Online questionnaire/survey time…

Gorilla Experiment Builder ImageThis day was spent considering, conceiving, creating, piloting and launching an online questionnaire/survey in response to a Doctoral Training Research Methods Module assignment.

While not a lengthy project (in terms of questions/scope), the amount of planning and reflexivity was not trivial. This is because the activity occurs at an extremely poignant time in my research trajectory; specifically, implementing interviews for at-risk individuals that form that underpinnings of the first stage of my research.

Specifically, critical Participant Public Information studies (in the format of both focus groups and questionnaires) determine whether or research participants confirm my proposed hypotheses. Without their “buy in” and willingness to tolerate wearable devices, my PhD Project will not “have the legs” to withstand the community’s rigor regarding respect, difference and adaptation. Until this point in my academic career, I had not explicitly defined any guideposts with respect to the scope, design and implementation of a PPI questionnaire and its related guidance and adaptability to focus group input; hence, the timing could not have been better.

Once I completed and deployed the questionnaire, I prepared for additional peer review assignments and editorial posts by completing half of the modules in the academy program I mentioned I enrolled in earlier this week. My goal is to complete the remaining modules within a week’s time (including the generation of two pre-print reviews) so that I may focus only on my mentoring role my colleague. Looking further into the future, I intend on requesting my supervisors consider me as a volunteer/assistant in their peer review roles by helping alleviate their schedules.

Before the end of the day, I completed mapping out the remaining KL Seminar announcements for February 2002’s events.
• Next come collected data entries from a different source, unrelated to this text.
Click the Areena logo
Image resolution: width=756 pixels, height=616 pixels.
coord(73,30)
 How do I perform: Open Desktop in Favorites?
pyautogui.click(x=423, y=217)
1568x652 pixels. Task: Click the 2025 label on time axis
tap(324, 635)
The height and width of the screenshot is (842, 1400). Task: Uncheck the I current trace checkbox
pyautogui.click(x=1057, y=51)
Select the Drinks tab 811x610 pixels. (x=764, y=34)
Even though this process hasn’t been fully automated, my intention is to do as much as I can via computer macros; such that, when it comes time to hand-off the opportunity to my successor, their job will be made that much easier.

And with that, tomorrow starts another interesting and hopefully productive week.

Peer review

Today started with an unexpected invitation…
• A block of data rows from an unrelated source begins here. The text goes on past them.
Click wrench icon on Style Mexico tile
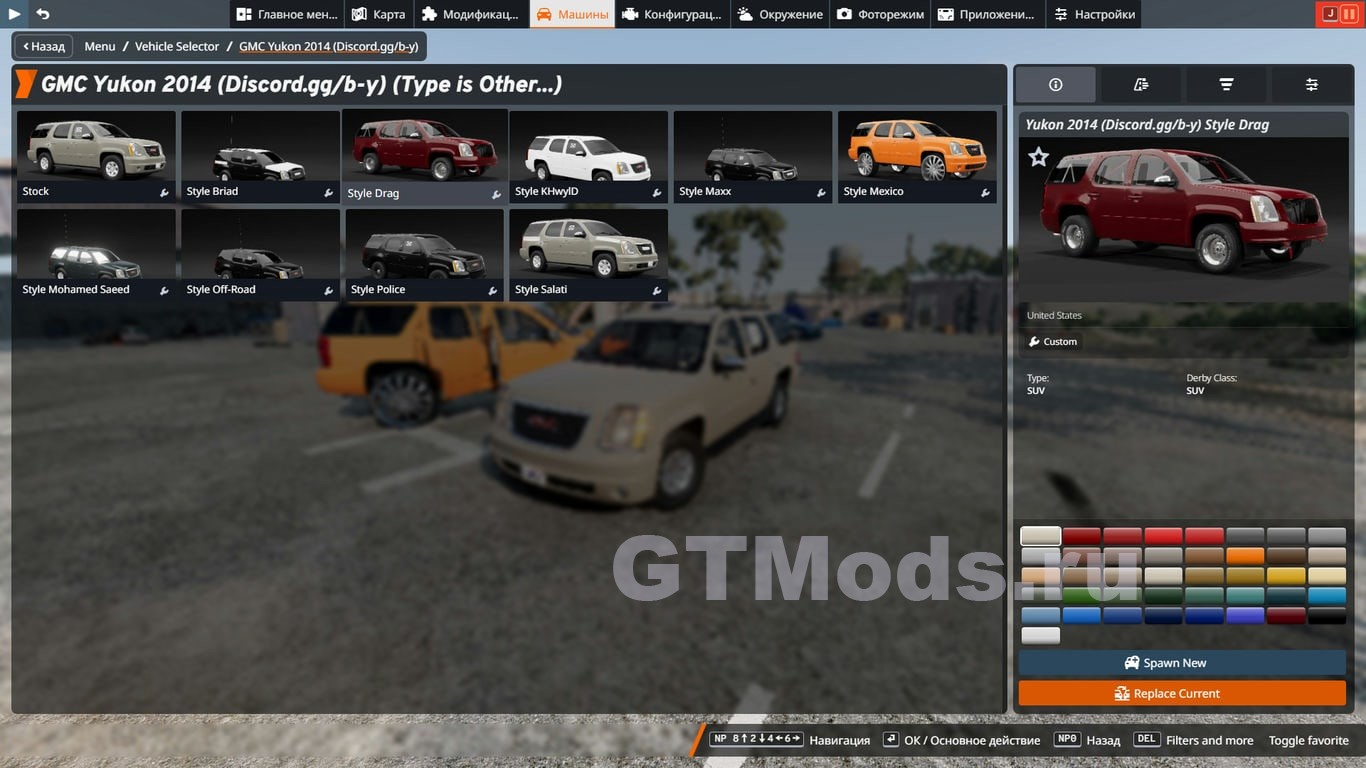 coord(985,193)
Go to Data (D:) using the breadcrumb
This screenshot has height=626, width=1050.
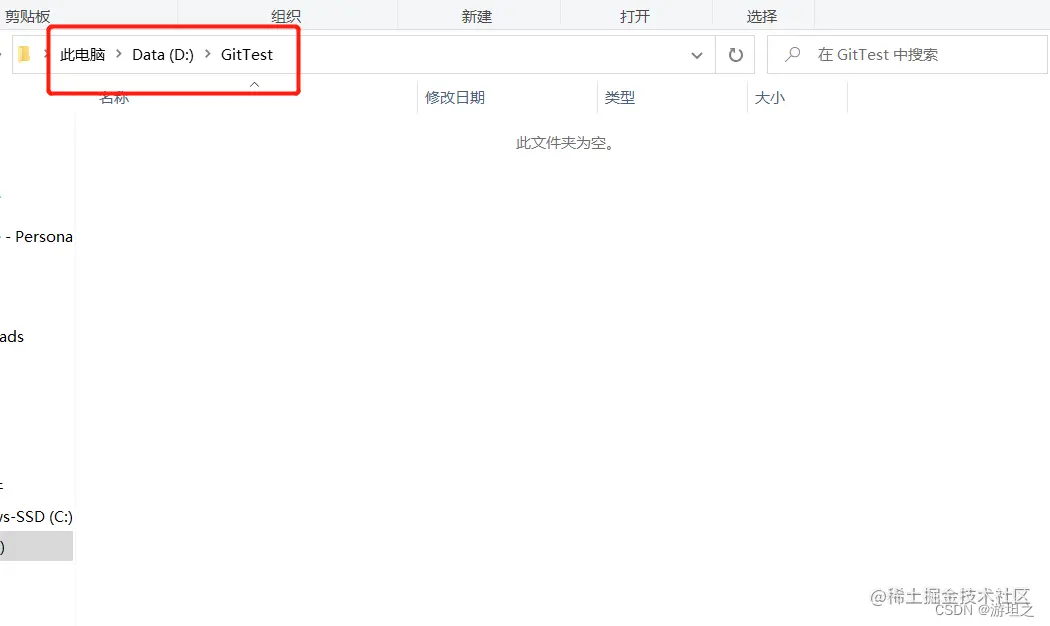(x=162, y=55)
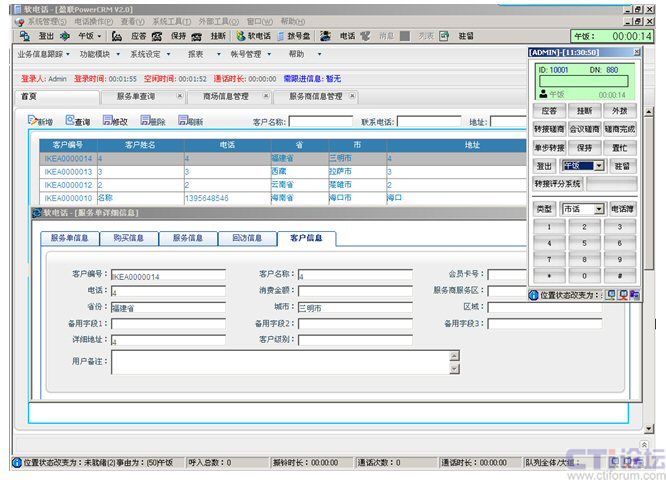Select customer row IKEA0000012 in the table
666x480 pixels.
coord(68,185)
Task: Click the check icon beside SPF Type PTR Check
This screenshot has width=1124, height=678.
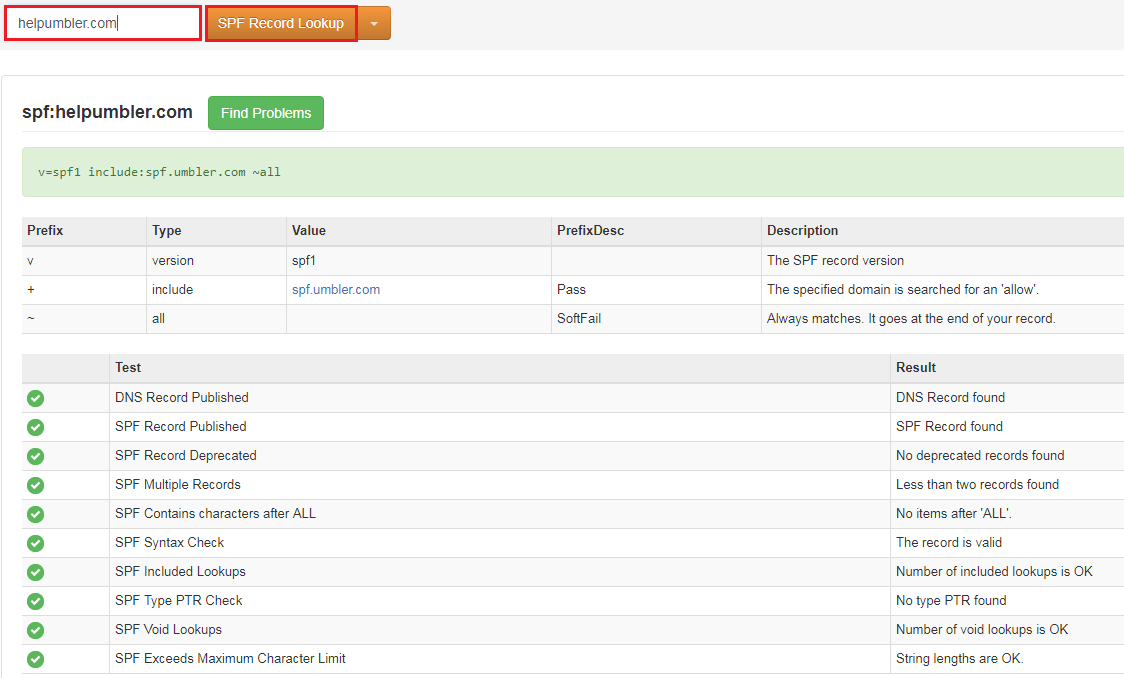Action: pyautogui.click(x=36, y=601)
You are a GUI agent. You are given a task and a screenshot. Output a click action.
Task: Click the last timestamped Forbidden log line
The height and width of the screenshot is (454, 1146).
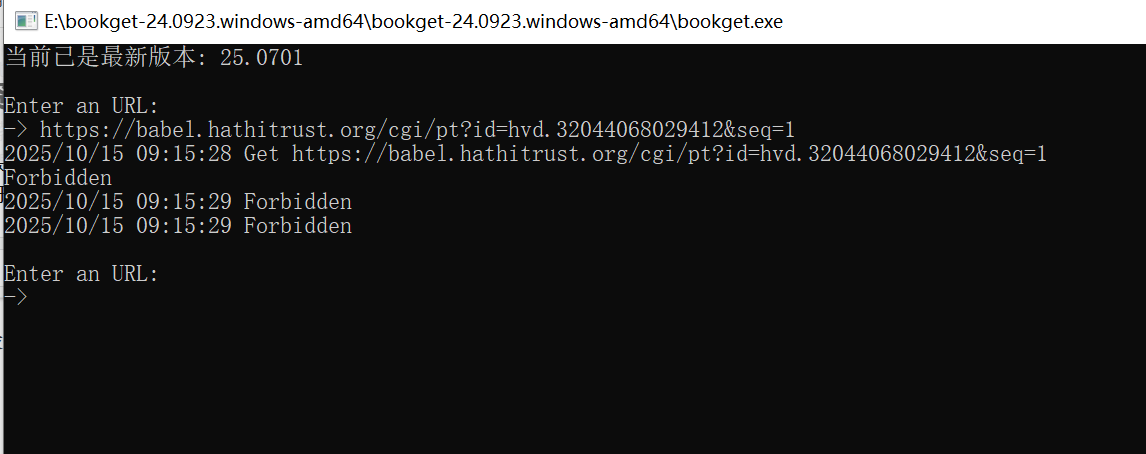[x=178, y=226]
A dear colleague of mine located in Qatar suggested that, because of my previous editorial and writing experiences, I should consider enrolling in an online peer review academy (Publons) and become a certified, credentialed academic reviewer. Moreover, she suggested I serve as her mentor during her progression through the academy; something I was all too happy to oblige.
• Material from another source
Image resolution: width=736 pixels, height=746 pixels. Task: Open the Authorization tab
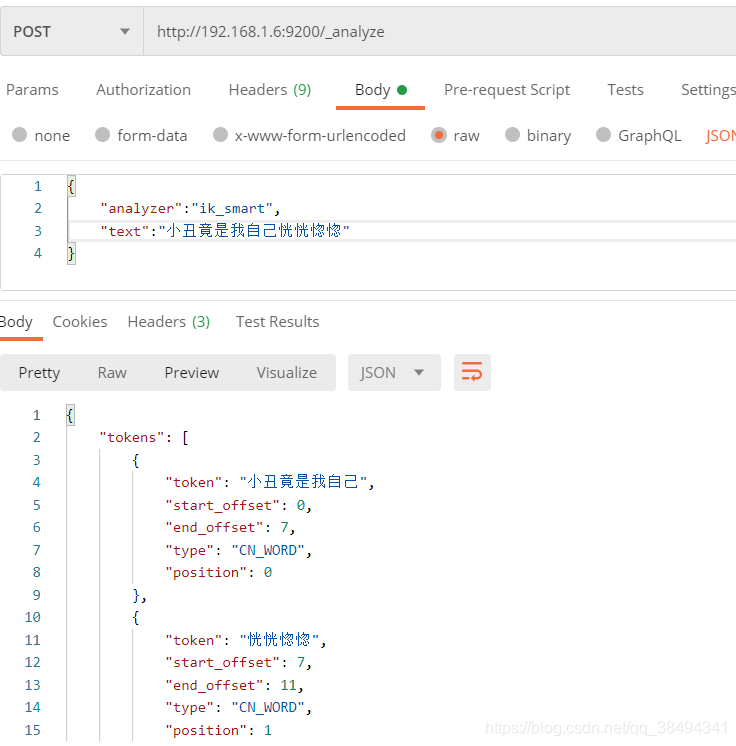click(143, 90)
Later in the morning, I attended my first KL seminar and composed a post-mortem report describing the technology efficacy for provisioning the meeting from a distance PhD researcher perspective (it was most positive!). Thereafter, I further contributed through a volunteer position at the KL by scheduling additional and upcoming KL seminars and broadcasting these to the appropriate UCL channels in order to invite attendees.

Because I am a full-time PhD student, I have to carefully balance other business and family/personal responsibilities. Today was such a day; in that, following a busy academic day, I tended to third-party business matters over the course of a 4-hour night-time  recording studio session for an upcoming artist on a well-known recording label. Curiously, there is a blending of my academic and business pursuits in that I found myself employing many of the technologies in the music domain that are to be leveraged as part of my audiometrics methodology utilised in my PhD research and trials.